The most enjoyable moments are those moments where you get to talk to applicants, grantees, panel members, etc. and exchange views on the ERC and its processes. It offers you the perspective from the outside world and triggers you to come up with new ideas to simplify a process or to solve a problem. If you can put something in action that simplifies the life of a Principal Investigator or helps a Principal Investigator to achieve their research goals, you experience a great deal of satisfaction in that.

What can you not live without at work?

The excellent team members in my sector who are devoting their time and energy to keep the operational standards of the ERCEA extremely high. Their passion for their work is truly inspiring and it also motivates me to do my work at the best of my abilities.

How many languages do you speak?

I speak ca. 6 languages (Dutch, English, Italian, French, Spanish and German).

What would make your work easier? Where do you see potential for improvement?

That’s a hard question. Many parts of my work deal with discussing, negotiating and reaching consensus with colleagues, and thus rely on using soft skills. Having more budget, resources and autonomy for the ERC would help a long way to tidy up these discussions faster.
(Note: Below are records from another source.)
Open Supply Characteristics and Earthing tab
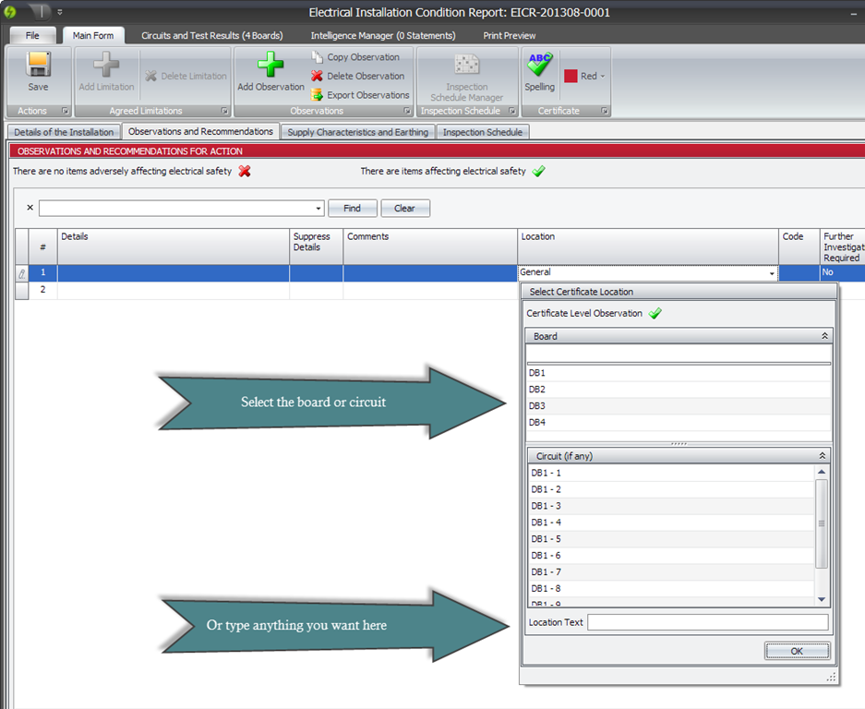 pos(357,132)

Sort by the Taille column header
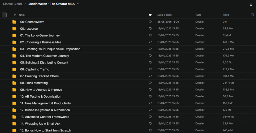(226, 15)
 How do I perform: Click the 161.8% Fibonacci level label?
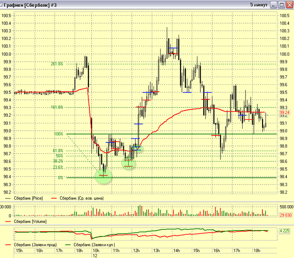[57, 108]
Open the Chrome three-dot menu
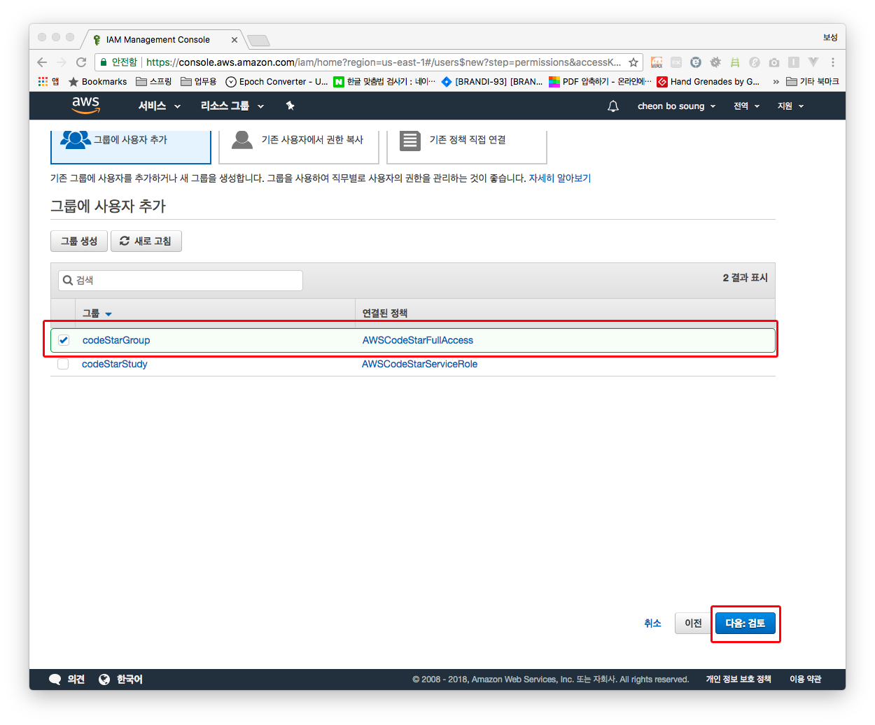 click(x=832, y=62)
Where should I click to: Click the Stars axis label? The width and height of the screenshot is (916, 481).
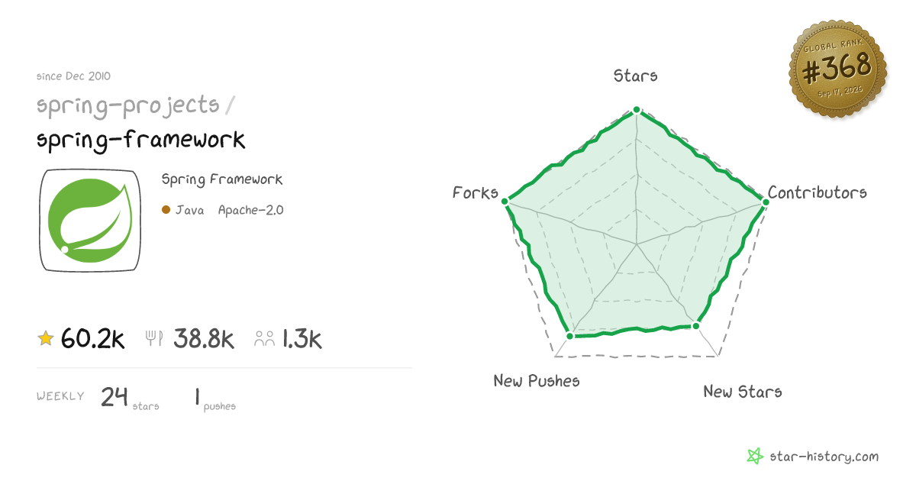click(x=636, y=76)
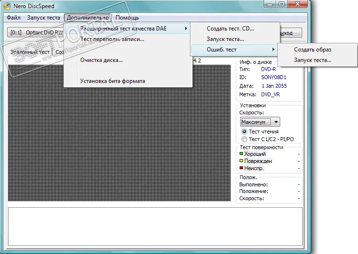Click the red Неиспр. indicator square
This screenshot has width=358, height=254.
(x=242, y=168)
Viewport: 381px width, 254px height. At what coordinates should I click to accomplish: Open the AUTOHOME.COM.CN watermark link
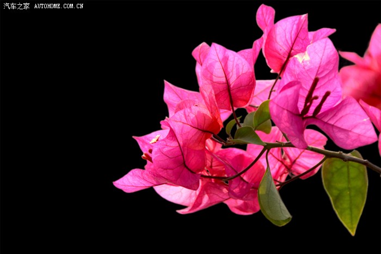coord(59,6)
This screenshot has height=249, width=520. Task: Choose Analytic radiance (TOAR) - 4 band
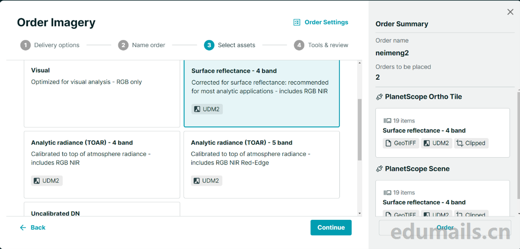(102, 165)
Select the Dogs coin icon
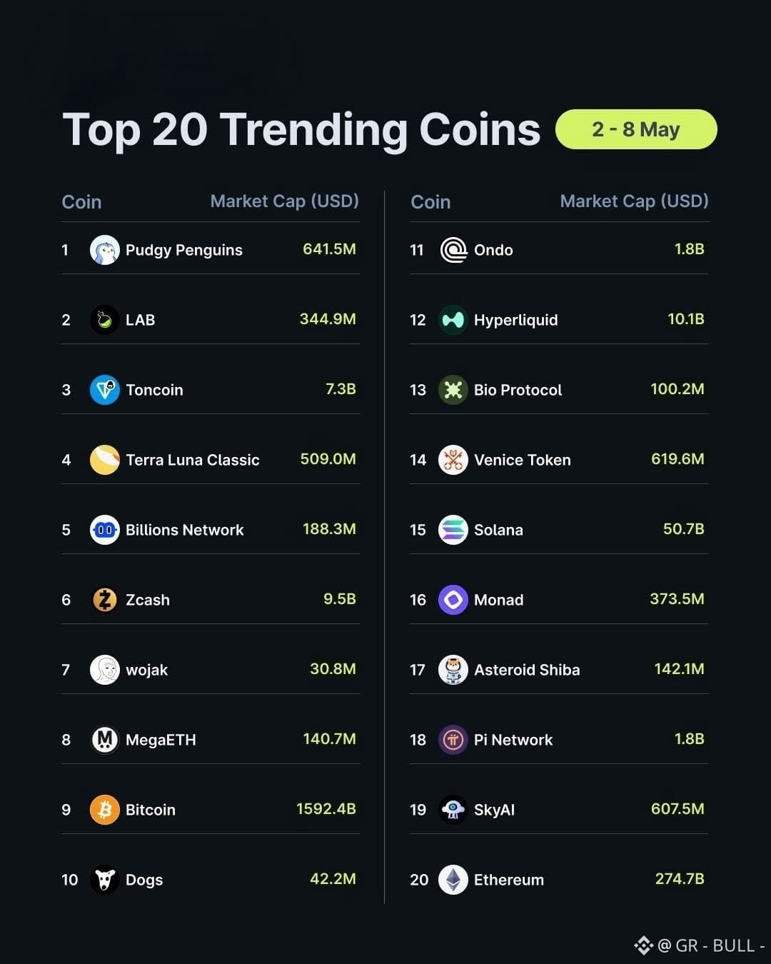Image resolution: width=771 pixels, height=964 pixels. tap(105, 880)
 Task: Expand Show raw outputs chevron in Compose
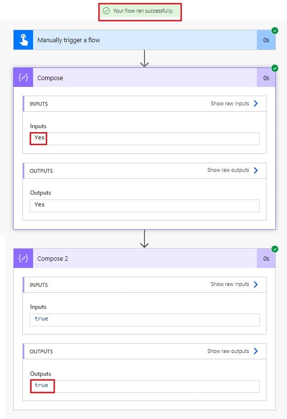(256, 170)
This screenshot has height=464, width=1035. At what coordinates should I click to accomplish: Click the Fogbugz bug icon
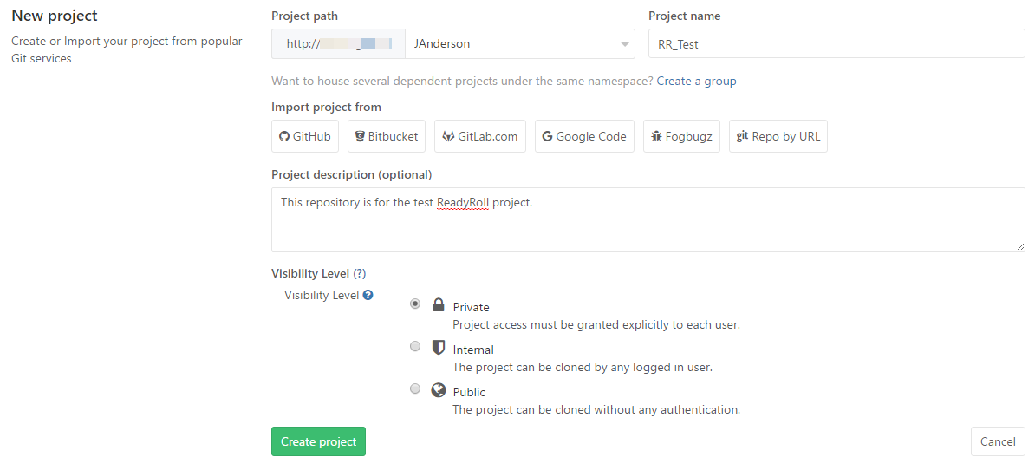[656, 136]
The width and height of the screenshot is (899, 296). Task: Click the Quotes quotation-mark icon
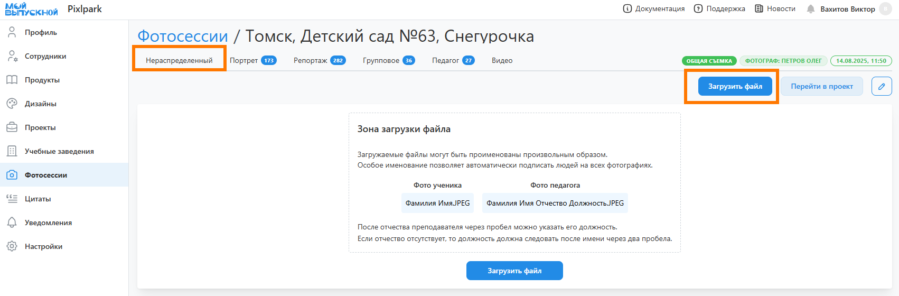pos(12,199)
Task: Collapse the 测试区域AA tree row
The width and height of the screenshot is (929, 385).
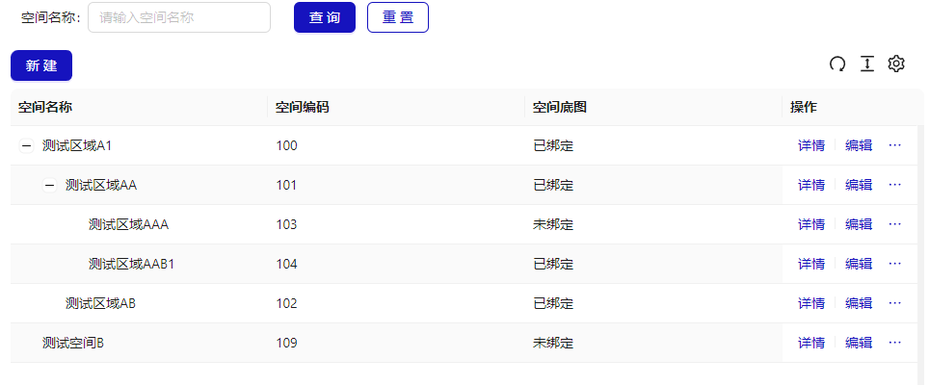Action: [x=49, y=185]
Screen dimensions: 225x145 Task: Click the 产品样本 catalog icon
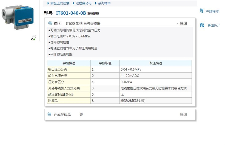(x=202, y=11)
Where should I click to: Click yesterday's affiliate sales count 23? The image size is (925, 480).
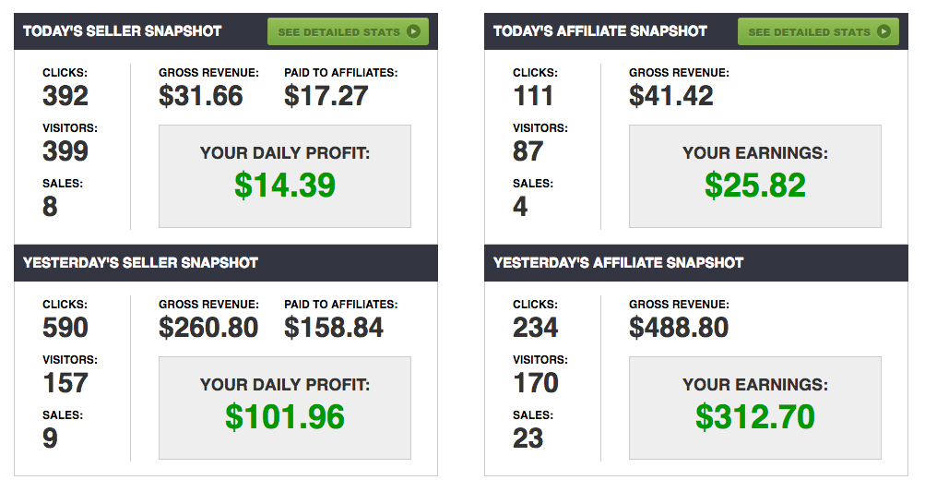(x=528, y=438)
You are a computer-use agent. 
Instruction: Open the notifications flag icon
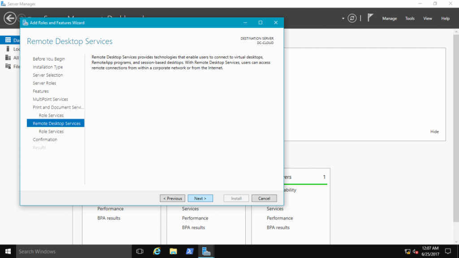(x=370, y=18)
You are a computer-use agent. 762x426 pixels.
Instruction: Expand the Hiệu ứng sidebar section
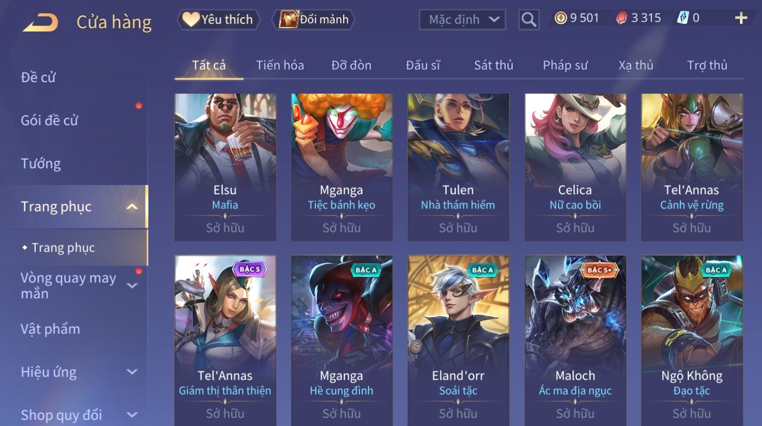click(132, 372)
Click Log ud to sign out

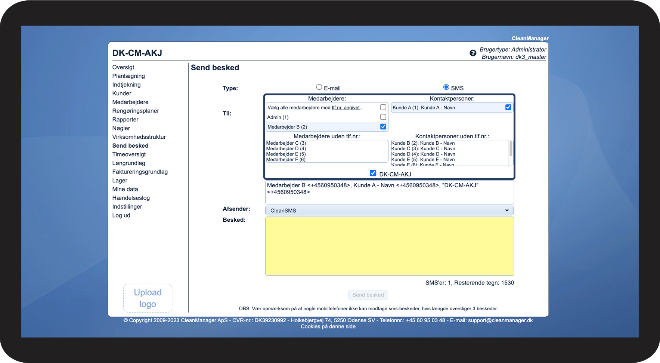[x=121, y=215]
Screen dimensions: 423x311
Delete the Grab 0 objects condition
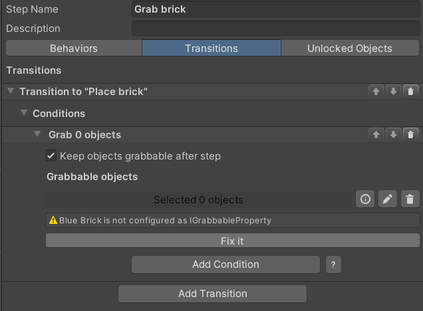pos(411,135)
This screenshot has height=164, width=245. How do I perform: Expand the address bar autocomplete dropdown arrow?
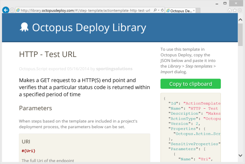pyautogui.click(x=160, y=10)
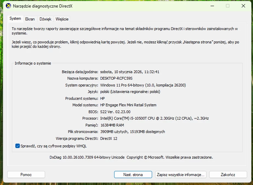Click the Informacje o systemie group label

(x=33, y=63)
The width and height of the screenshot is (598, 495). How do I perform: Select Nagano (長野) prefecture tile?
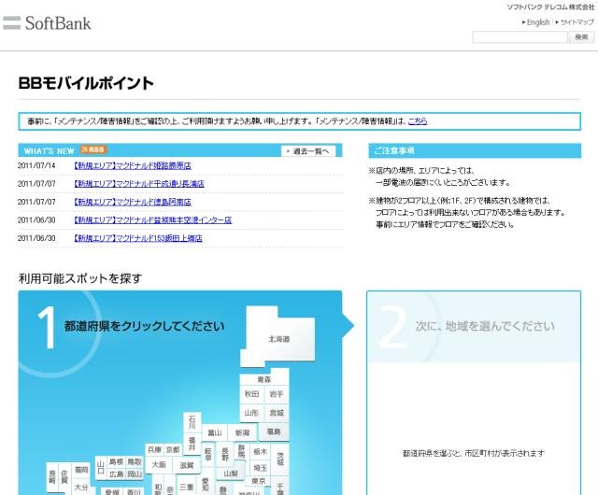(x=224, y=455)
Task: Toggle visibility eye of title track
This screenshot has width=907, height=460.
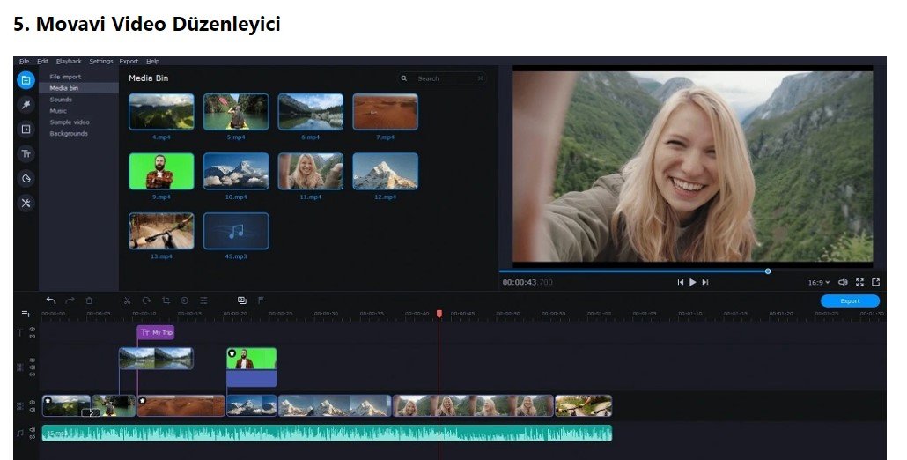Action: [33, 330]
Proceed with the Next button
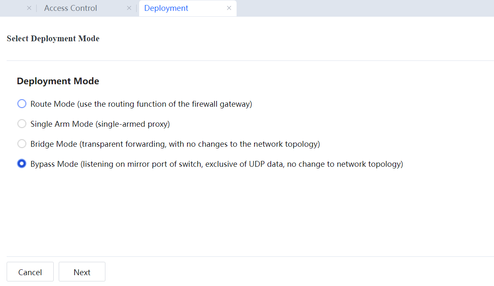494x286 pixels. click(82, 272)
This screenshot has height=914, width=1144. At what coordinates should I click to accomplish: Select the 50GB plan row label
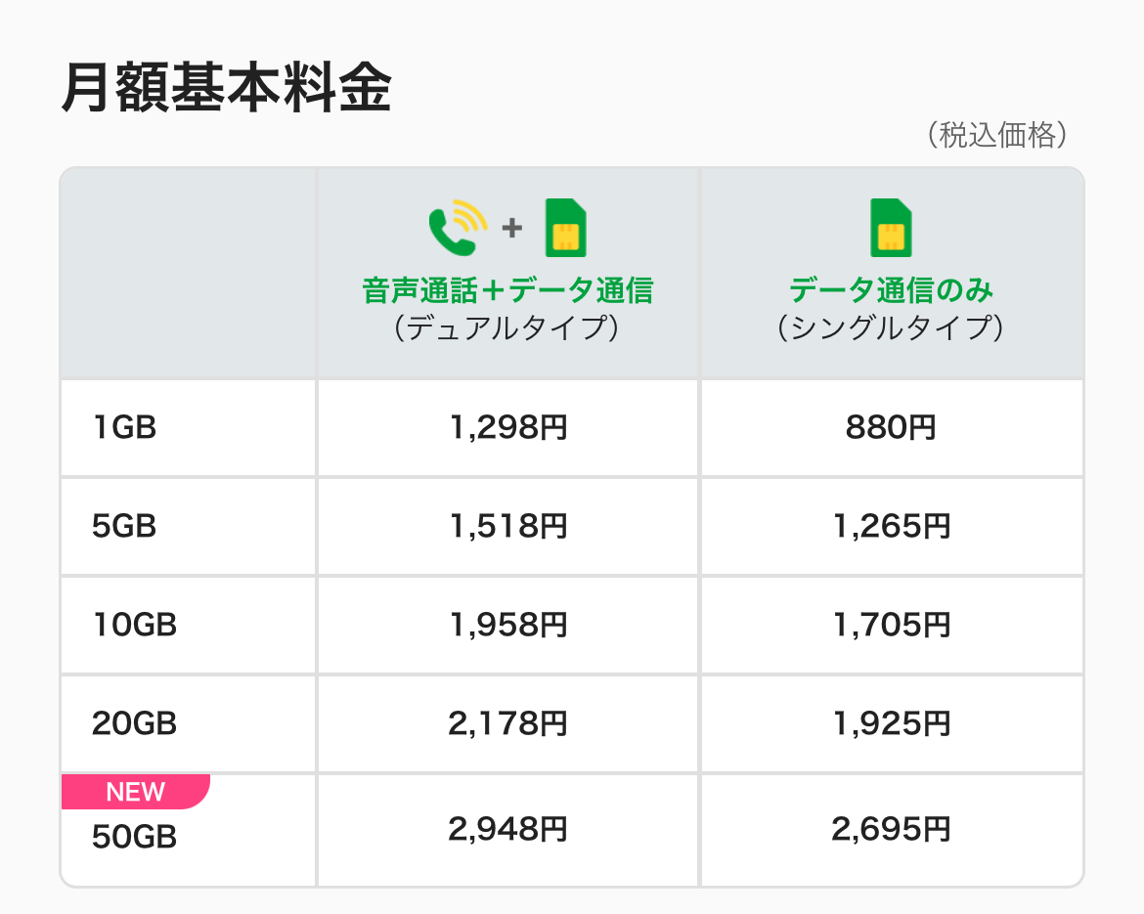coord(134,838)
How do you see the work of the NCPs: where do they add particular value and where do you think there might be areas for improvement?

NCPs form a crucial link in the funding chain, as they provide the indispensable connection between researchers on the one hand and the ERC on the other hand. It is crucial for potential applicants to have the right information at the right time and to have proper support in the application process for an ERC grant. Since the NCPs follow the European Commission funding opportunities closely, they have the most relevant information to pass on to potential applicants and support them in their application process.

Is there anything you would like to add ("take home message" for those who reads this interview)

Probably, the most important message to pass on is that by working together and relying on each other there are no boundaries to what we can achieve, both in the world of science and in the world of research funding, in order to build the knowledge society needed to address our future challenges.